[Saved entries]

______________________________

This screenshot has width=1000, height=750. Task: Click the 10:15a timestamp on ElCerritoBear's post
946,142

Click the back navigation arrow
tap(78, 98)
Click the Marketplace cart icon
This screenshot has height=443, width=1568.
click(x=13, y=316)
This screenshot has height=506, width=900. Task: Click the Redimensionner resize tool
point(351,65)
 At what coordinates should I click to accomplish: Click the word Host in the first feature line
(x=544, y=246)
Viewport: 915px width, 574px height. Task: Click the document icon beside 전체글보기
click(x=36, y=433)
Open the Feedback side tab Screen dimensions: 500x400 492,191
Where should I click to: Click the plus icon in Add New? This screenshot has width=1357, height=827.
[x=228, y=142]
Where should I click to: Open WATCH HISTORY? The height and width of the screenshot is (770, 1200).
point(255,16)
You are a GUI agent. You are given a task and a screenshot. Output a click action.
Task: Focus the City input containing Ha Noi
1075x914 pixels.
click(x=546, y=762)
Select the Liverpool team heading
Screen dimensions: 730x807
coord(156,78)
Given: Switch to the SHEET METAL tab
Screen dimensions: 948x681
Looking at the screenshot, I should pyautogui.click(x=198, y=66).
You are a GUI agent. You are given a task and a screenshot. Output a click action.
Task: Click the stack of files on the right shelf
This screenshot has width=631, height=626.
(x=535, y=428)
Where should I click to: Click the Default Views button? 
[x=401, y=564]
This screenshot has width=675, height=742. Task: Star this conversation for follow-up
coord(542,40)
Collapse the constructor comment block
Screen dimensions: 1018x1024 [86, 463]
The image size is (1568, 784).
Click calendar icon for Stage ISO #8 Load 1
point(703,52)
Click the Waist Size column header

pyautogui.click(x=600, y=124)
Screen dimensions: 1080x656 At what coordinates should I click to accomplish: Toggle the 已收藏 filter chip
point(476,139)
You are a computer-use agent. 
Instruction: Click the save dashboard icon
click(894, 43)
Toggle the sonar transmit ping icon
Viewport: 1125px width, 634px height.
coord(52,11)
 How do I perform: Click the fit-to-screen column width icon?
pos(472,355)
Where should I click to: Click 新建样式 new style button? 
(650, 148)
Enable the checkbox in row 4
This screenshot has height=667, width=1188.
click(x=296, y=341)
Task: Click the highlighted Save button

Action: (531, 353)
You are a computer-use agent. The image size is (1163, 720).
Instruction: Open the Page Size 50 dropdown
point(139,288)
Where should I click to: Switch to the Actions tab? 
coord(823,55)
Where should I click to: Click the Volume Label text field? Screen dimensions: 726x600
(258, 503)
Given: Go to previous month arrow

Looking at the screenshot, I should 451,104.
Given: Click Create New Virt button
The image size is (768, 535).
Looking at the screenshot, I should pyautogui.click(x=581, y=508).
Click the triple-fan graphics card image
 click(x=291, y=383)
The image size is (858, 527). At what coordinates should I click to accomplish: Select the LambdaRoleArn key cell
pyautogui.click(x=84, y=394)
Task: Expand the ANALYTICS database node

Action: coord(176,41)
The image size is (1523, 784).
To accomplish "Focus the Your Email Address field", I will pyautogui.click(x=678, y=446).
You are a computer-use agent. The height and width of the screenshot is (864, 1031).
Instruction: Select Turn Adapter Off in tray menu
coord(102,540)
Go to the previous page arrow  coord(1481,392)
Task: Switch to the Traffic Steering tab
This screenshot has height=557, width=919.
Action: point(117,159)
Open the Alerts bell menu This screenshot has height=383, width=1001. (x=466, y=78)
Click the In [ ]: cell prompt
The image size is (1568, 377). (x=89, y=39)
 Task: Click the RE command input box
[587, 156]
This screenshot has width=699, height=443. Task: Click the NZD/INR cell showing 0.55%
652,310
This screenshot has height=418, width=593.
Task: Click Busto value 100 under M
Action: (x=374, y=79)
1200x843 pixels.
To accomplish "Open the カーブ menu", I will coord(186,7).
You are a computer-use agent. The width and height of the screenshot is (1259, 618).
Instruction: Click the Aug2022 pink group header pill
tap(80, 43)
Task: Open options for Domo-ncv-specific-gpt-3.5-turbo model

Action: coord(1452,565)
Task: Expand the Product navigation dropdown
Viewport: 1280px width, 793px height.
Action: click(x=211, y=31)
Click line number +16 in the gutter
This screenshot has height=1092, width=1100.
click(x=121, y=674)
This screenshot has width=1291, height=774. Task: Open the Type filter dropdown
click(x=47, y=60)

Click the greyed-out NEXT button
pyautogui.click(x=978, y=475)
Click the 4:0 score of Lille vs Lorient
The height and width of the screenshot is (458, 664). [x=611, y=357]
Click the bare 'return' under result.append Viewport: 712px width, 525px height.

______________________________

_Task item:_ Extract every record. Keep wording exact.

_Result for this exercise:_
This screenshot has width=1000, height=750. Task: Click the 10:15a timestamp on ElCerritoBear's post
946,142

Click the back navigation arrow
tap(78, 98)
Click the Marketplace cart icon
This screenshot has height=443, width=1568.
click(x=13, y=316)
This screenshot has height=506, width=900. Task: Click the Redimensionner resize tool
point(351,65)
 At what coordinates should I click to accomplish: Click the word Host in the first feature line
(x=544, y=246)
Viewport: 915px width, 574px height. Task: Click the document icon beside 전체글보기
click(x=36, y=433)
Open the Feedback side tab Screen dimensions: 500x400 492,191
Where should I click to: Click the plus icon in Add New? This screenshot has width=1357, height=827.
[x=228, y=142]
Where should I click to: Open WATCH HISTORY? The height and width of the screenshot is (770, 1200).
point(255,16)
You are a GUI agent. You are given a task and a screenshot. Output a click action.
Task: Focus the City input containing Ha Noi
1075x914 pixels.
click(x=546, y=762)
Select the Liverpool team heading
Screen dimensions: 730x807
coord(156,78)
Given: Switch to the SHEET METAL tab
Screen dimensions: 948x681
Looking at the screenshot, I should pyautogui.click(x=198, y=66).
You are a GUI agent. You are given a task and a screenshot. Output a click action.
Task: Click the stack of files on the right shelf
This screenshot has width=631, height=626.
(x=535, y=428)
Where should I click to: Click the Default Views button? 
[x=401, y=564]
This screenshot has width=675, height=742. Task: Star this conversation for follow-up
coord(542,40)
Collapse the constructor comment block
Screen dimensions: 1018x1024 [86, 463]
The image size is (1568, 784).
Click calendar icon for Stage ISO #8 Load 1
point(703,52)
Click the Waist Size column header

pyautogui.click(x=600, y=124)
Screen dimensions: 1080x656 At what coordinates should I click to accomplish: Toggle the 已收藏 filter chip
point(476,139)
You are a computer-use agent. 
Instruction: Click the save dashboard icon
click(894, 43)
Toggle the sonar transmit ping icon
Viewport: 1125px width, 634px height.
coord(52,11)
 How do I perform: Click the fit-to-screen column width icon?
pos(472,355)
Where should I click to: Click 新建样式 new style button? 
(650, 148)
Enable the checkbox in row 4
This screenshot has height=667, width=1188.
click(x=296, y=341)
Task: Click the highlighted Save button

Action: (531, 353)
You are a computer-use agent. The image size is (1163, 720).
Instruction: Open the Page Size 50 dropdown
point(139,288)
Where should I click to: Switch to the Actions tab? 
coord(823,55)
Where should I click to: Click the Volume Label text field? Screen dimensions: 726x600
(258, 503)
Given: Go to previous month arrow

Looking at the screenshot, I should 451,104.
Given: Click Create New Virt button
The image size is (768, 535).
Looking at the screenshot, I should pyautogui.click(x=581, y=508).
Click the triple-fan graphics card image
 click(x=291, y=383)
The image size is (858, 527). At what coordinates should I click to accomplish: Select the LambdaRoleArn key cell
pyautogui.click(x=84, y=394)
Task: Expand the ANALYTICS database node

Action: coord(176,41)
The image size is (1523, 784).
To accomplish "Focus the Your Email Address field", I will pyautogui.click(x=678, y=446).
You are a computer-use agent. The height and width of the screenshot is (864, 1031).
Instruction: Select Turn Adapter Off in tray menu
coord(102,540)
Go to the previous page arrow  coord(1481,392)
Task: Switch to the Traffic Steering tab
This screenshot has height=557, width=919.
Action: point(117,159)
Open the Alerts bell menu This screenshot has height=383, width=1001. (x=466, y=78)
Click the In [ ]: cell prompt
The image size is (1568, 377). (x=89, y=39)
 Task: Click the RE command input box
[587, 156]
This screenshot has width=699, height=443. Task: Click the NZD/INR cell showing 0.55%
652,310
This screenshot has height=418, width=593.
Task: Click Busto value 100 under M
Action: (x=374, y=79)
1200x843 pixels.
To accomplish "Open the カーブ menu", I will coord(186,7).
You are a computer-use agent. The width and height of the screenshot is (1259, 618).
Instruction: Click the Aug2022 pink group header pill
tap(80, 43)
Task: Open options for Domo-ncv-specific-gpt-3.5-turbo model

Action: coord(1452,565)
Task: Expand the Product navigation dropdown
Viewport: 1280px width, 793px height.
Action: click(x=211, y=31)
Click line number +16 in the gutter
This screenshot has height=1092, width=1100.
click(x=121, y=674)
This screenshot has width=1291, height=774. Task: Open the Type filter dropdown
click(x=47, y=60)

Click the greyed-out NEXT button
pyautogui.click(x=978, y=475)
Click the 4:0 score of Lille vs Lorient
The height and width of the screenshot is (458, 664). [x=611, y=357]
Click the bare 'return' under result.append Viewport: 712px width, 525px height.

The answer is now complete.